CONSIGNES DE L'EXERCICE
[a] Recopiez à l'identique les lignes des enregistrements, de celle qui contient « You are a computer-use » jusqu'à la fin des enregistrements, ces deux bornes comprises.
[b] Prolongez l'article consacré au Sang d'un poète et au Testament d'Orphée de Jean Cocteau à partir de sa dernière phrase.

Logo du Rayon Vert Revue de cinéma en ligne
Jean Cocteau dans Le Testament d’Orphée
Esthétique

« Le Sang d’un poète » et « Le Testament d’Orphée » de Jean Cocteau : Trompe-la-mort

Des Nouvelles du Front cinématographique
Avec Le Sang d’un poète, Jean Cocteau blasonne son premier poème en cinéma. Ses mythes s’y projettent dans la nuit étoilée d’une technique merveilleuse accréditant l’irréel du réalisme photographique. Trente ans plus tard, Le Testament d’Orphée inclut le poète dans son propre cabinet de curiosités, ce dédale dans son cœur qui est une fleur d’hibiscus. Si la mythification échappe à la mystification, c’est avec un esprit d’enfance moquant tout sérieux et l’ésotérisme invitant le cinématographe, cet art résurrectionnel, à rejoindre les Mystères d’Éleusis. L’illusionniste a dans son sac à malice tous les tours et trucs, toutes les astuces et les sentences qui sont des formules magiques, tous les semblants qui ne trompent personne, seulement la mort, tous les artifices pour en déjouer l’arrêt en ayant dès lors valeur de trompe-la-mort. « Faites semblant d’être tristes, ô vous, mes amis, puisque le poète fait semblant de mourir. »

À la croisée des chemins, croisant les doigts du cinéma

En 1930, Jean Cocteau est à la croisée des chemins, comme Œdipe. Le poète de 41 ans est déjà consacré, autant qu’est célébré le mondain qui ne se cache pas de son homosexualité. Comme sa meilleure disposition est de flotter et papillonner, le cinéma titille la curiosité du frivole. Dans son dos, une première avant-garde a déjà frayé pour le cinéma français des possibilités nouvelles, avec les films de Germaine Dulac et Jean Epstein, Abel Gance et René Clair. Face à lui, une seconde lui succède, associée aux mouvements dadaïste et surréaliste face auxquels le dandy tient à garder ses distances. C’est pourtant le vicomte Charles de Nouailles qui lui commande un film d’animation, tandis qu’il propose à Luis Buñuel d’en réaliser un autre, en prises de vue réelles : L’Âge d’or.

(Enregistrements issus d'un jeu de données)
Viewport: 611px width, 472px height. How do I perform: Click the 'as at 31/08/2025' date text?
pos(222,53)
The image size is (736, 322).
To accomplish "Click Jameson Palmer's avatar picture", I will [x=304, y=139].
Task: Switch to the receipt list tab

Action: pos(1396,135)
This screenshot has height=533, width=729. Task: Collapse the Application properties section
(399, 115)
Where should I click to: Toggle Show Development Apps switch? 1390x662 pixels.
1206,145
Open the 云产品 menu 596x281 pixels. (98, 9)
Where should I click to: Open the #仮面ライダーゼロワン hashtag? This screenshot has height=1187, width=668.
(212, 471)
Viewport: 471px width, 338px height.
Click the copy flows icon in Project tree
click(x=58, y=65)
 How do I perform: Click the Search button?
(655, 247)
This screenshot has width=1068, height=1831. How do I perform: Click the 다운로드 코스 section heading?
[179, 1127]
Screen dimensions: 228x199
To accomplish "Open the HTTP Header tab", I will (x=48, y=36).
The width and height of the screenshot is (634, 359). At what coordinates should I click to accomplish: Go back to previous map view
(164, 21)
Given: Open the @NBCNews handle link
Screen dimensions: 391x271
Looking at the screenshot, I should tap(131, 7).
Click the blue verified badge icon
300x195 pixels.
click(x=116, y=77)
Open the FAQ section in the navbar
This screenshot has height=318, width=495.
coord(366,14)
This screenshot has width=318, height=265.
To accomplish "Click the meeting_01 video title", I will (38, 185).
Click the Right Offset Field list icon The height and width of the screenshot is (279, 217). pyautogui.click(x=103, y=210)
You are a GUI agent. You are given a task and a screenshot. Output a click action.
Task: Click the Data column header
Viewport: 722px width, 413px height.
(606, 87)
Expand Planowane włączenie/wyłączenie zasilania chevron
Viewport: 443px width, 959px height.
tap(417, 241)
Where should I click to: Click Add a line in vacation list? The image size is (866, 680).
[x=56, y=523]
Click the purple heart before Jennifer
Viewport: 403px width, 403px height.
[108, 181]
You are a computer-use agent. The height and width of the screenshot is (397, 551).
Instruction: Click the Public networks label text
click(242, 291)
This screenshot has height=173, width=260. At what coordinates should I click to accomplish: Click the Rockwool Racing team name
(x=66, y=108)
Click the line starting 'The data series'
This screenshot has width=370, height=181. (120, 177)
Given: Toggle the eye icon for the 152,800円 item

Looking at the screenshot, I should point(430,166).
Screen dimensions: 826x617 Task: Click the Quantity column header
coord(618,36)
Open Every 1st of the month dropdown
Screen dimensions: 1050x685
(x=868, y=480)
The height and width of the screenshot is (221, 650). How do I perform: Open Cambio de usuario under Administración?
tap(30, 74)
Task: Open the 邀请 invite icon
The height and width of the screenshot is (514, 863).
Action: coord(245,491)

RÉPONSES PAR CONSIGNE
[a]
You are a computer-use agent. The height and width of the screenshot is (397, 551).
Instruction: Click the Public networks label text
click(242, 291)
This screenshot has height=173, width=260. At what coordinates should I click to accomplish: Click the Rockwool Racing team name
(x=66, y=108)
Click the line starting 'The data series'
This screenshot has width=370, height=181. (120, 177)
Given: Toggle the eye icon for the 152,800円 item

Looking at the screenshot, I should point(430,166).
Screen dimensions: 826x617 Task: Click the Quantity column header
coord(618,36)
Open Every 1st of the month dropdown
Screen dimensions: 1050x685
(x=868, y=480)
The height and width of the screenshot is (221, 650). How do I perform: Open Cambio de usuario under Administración?
tap(30, 74)
Task: Open the 邀请 invite icon
The height and width of the screenshot is (514, 863).
Action: coord(245,491)

[b]
Comme il est novice en matière de techniques cinématographiques, Jean Cocteau expérimente en laissant libre cours à son imagination, ces forces occultes ou inconscientes dont le poète est le médium, le passeur en fraude. Il débarque avec sa malle aux trésors, ses dessins, ses moulages, ses mobiles. Il reconnaît toutefois au cinéma d’être une machine prodigieuse, offrant en effet à l’irréel un réalisme mimétique assuré par le caractère ontologique de l’image photographique, exactement comme l’écrira vingt ans plus tard André Bazin. Son génie n’est jamais monumental alors que le cinéma est une industrie si lourde. Au contraire des forces que le génie spectaculaire d’un Abel Gance est capable de déchaîner, le sien est aérien, celui d’un enfant curieux et rieur, fureteur et polygraphe, qui s’amuse de tout, et autant de lui-même, en imprimant sa signature diaphane dans l’expression de ses plus intimes obsessions, la fumerie de ses ritournelles qu’il sait retenir de se cristalliser en rengaines fossiles.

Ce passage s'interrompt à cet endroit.